On a Network Security Game Model

Vivek Shandilya is an assistant professor in the department of computer science in Bowie State University and directs SOPSS Lab there. He holds a PhD in Computer Science from University of Memphis. His work involves investigating and establishing the structures in the interaction of intelligent agents with conflicting & mutually unknown motivations in stochastic systems. This problem manifests in optimization & security situations of computational, biological, and socio-economic systems.

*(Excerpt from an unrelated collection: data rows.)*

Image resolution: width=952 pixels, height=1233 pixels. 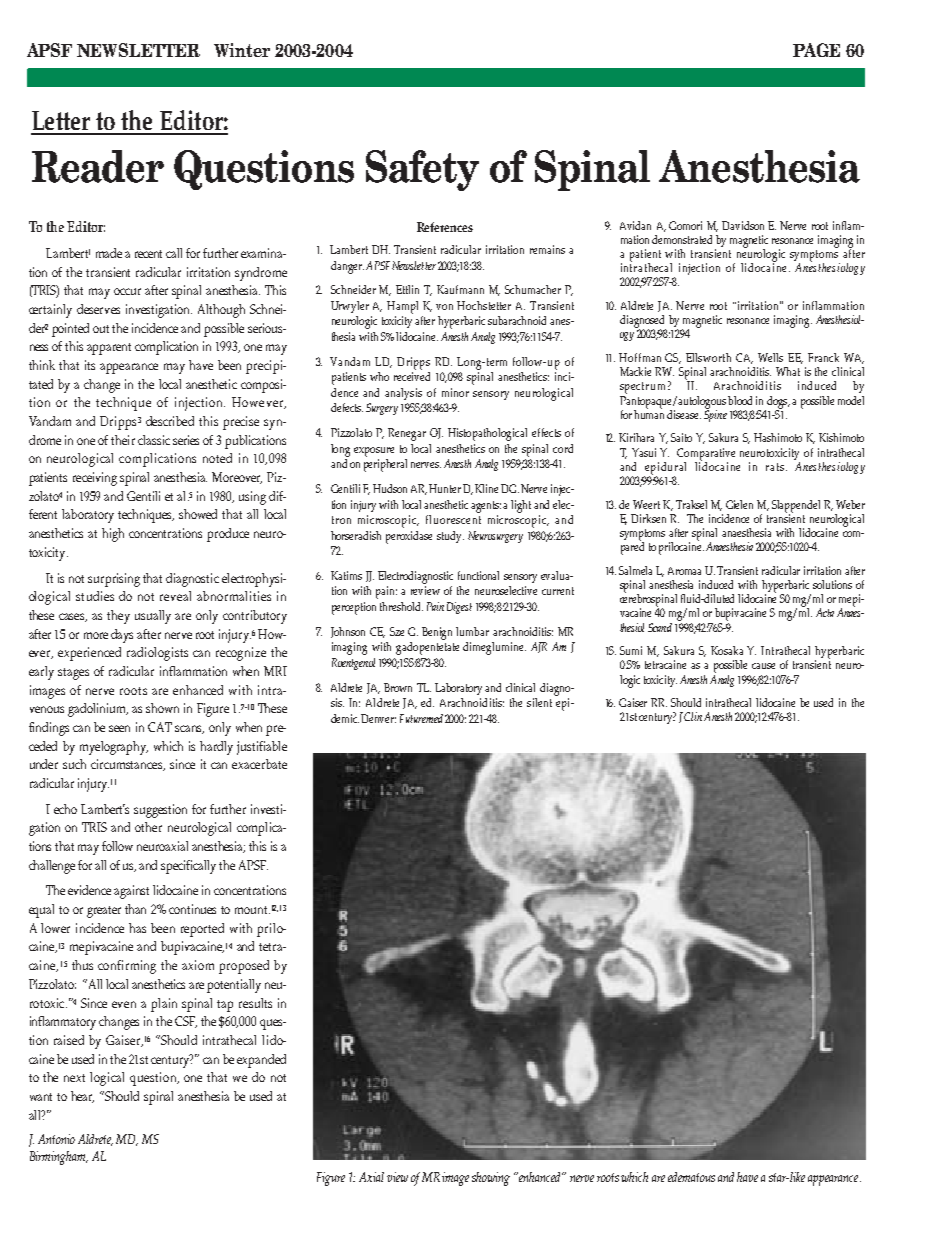 What do you see at coordinates (261, 1061) in the page?
I see `expanded` at bounding box center [261, 1061].
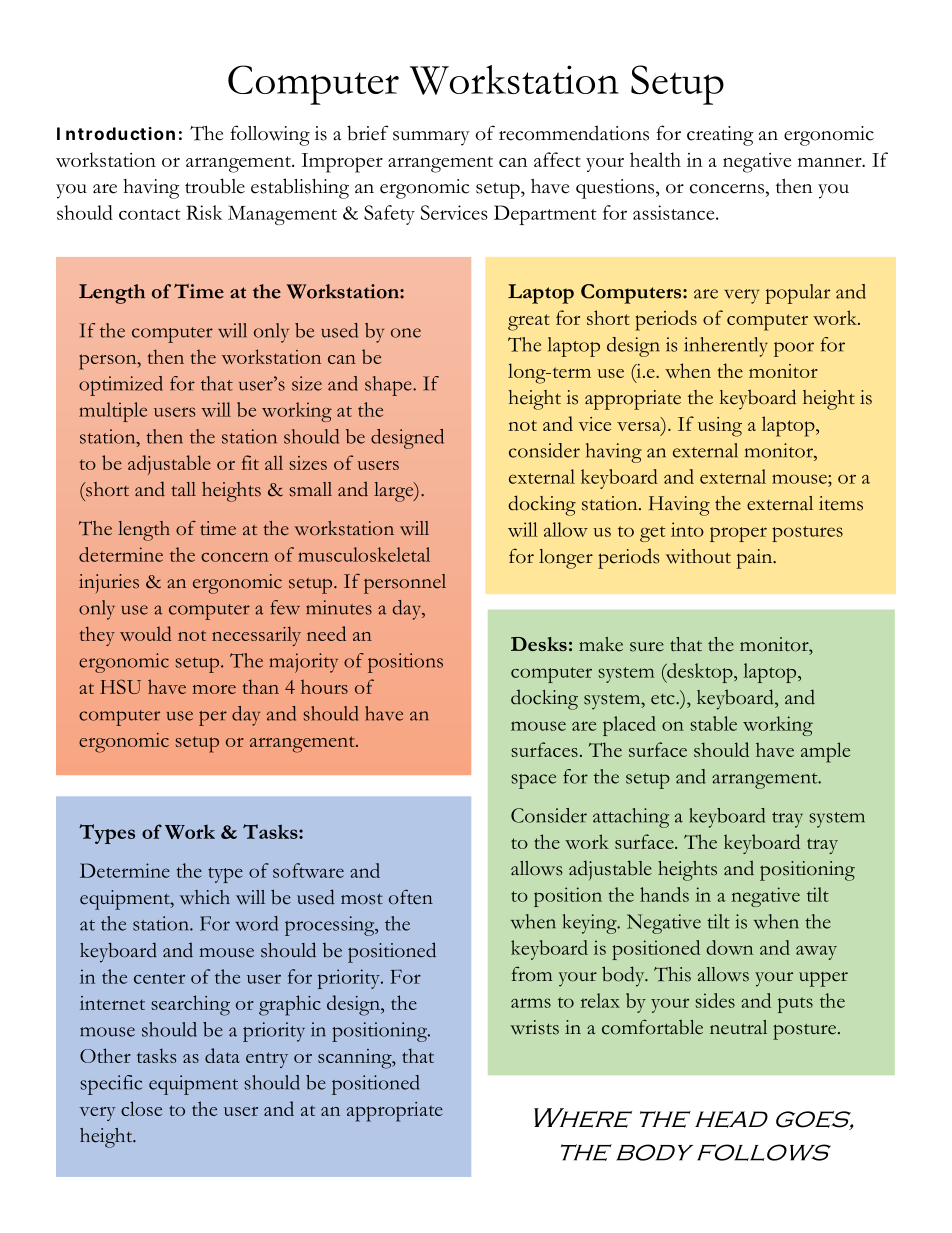 The width and height of the screenshot is (952, 1233). Describe the element at coordinates (214, 689) in the screenshot. I see `more` at that location.
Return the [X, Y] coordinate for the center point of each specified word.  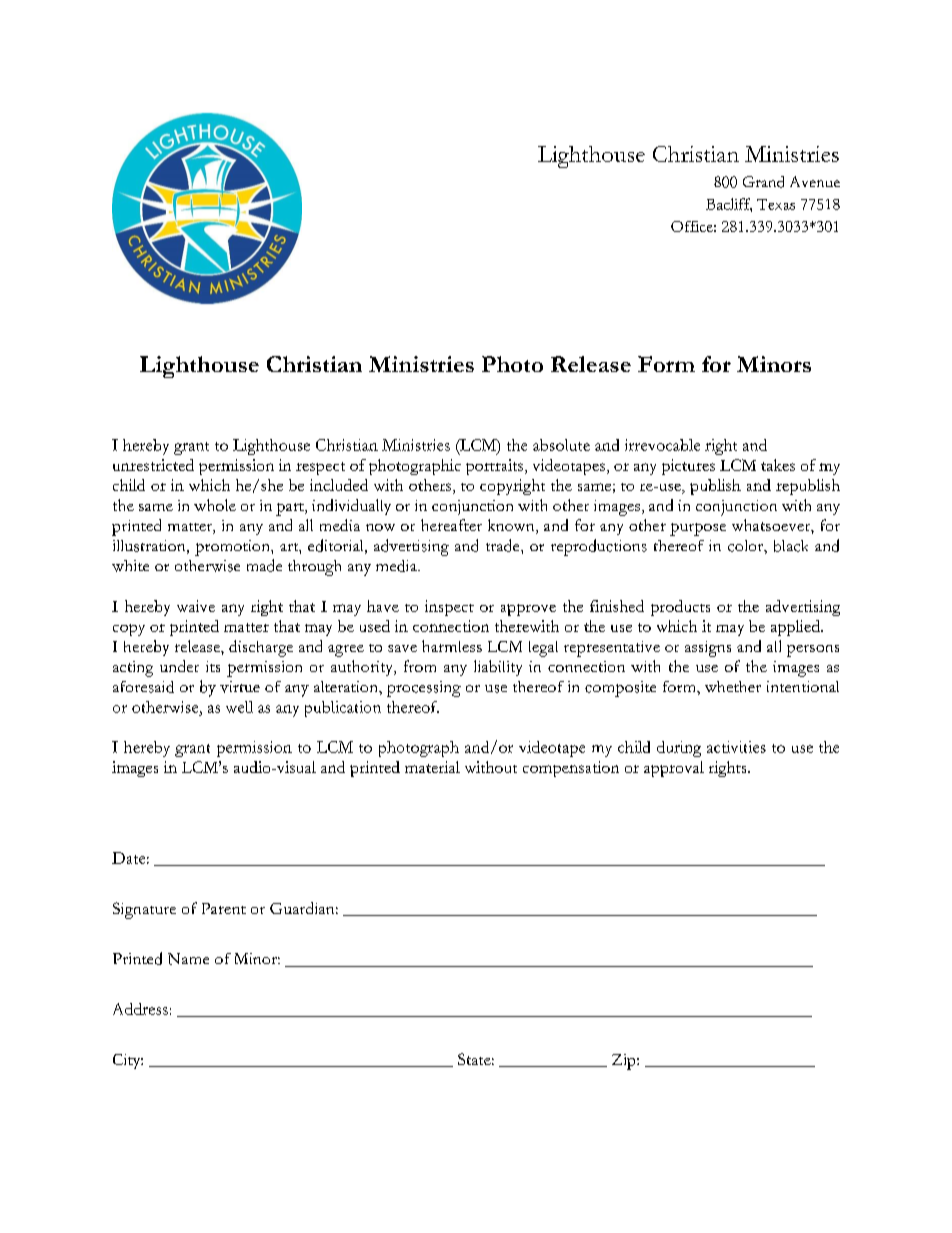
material [432, 767]
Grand [763, 182]
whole [215, 505]
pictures [688, 467]
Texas [776, 204]
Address [140, 1009]
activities [736, 747]
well [239, 707]
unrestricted [153, 465]
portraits [496, 467]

Tuesday, March 26, 2024 - 13:30

703 Thackeray Hall

Speaker Information
Vivek Shandilya
Bowie State University

Abstract or Additional Information

To build a security system using game theoretic ideas, a formulation of the generic network security as a game is important. A game model capable of modeling the typical security games must be constructed. Such a generic model would be a convenient framework to derive many game models specifically optimized/targeted for a particular kind of attack. Such a targeted game model when instantiated with the inputs from a given security situation will result in a game. Given a game, the favorable equilibrium can be computed and the corresponding strategy can be identified leading to the equilibrium. Given the strategy, the actions/action-sequence at each state can be identified. Given the action/action sequence for the game at each state, the corresponding computer-network-administrative actions amounting to the prescribed action in the game could be resolved. Thus, acting according to such a prescribed protocol, an effective defense can be built for the network attacks. The main condition for the effectiveness of this system rests on how well the game can represent the security situation. Here we present a network security game model. The computational behavior of the model and the games instantiated through it, must be with in the practical useful bounds, so that the defense would be effective against attacks. The analyses and design of the model is presented along with validation through numerical simulation. We present the details of the deployment of the game model to construct a game repository in the security system.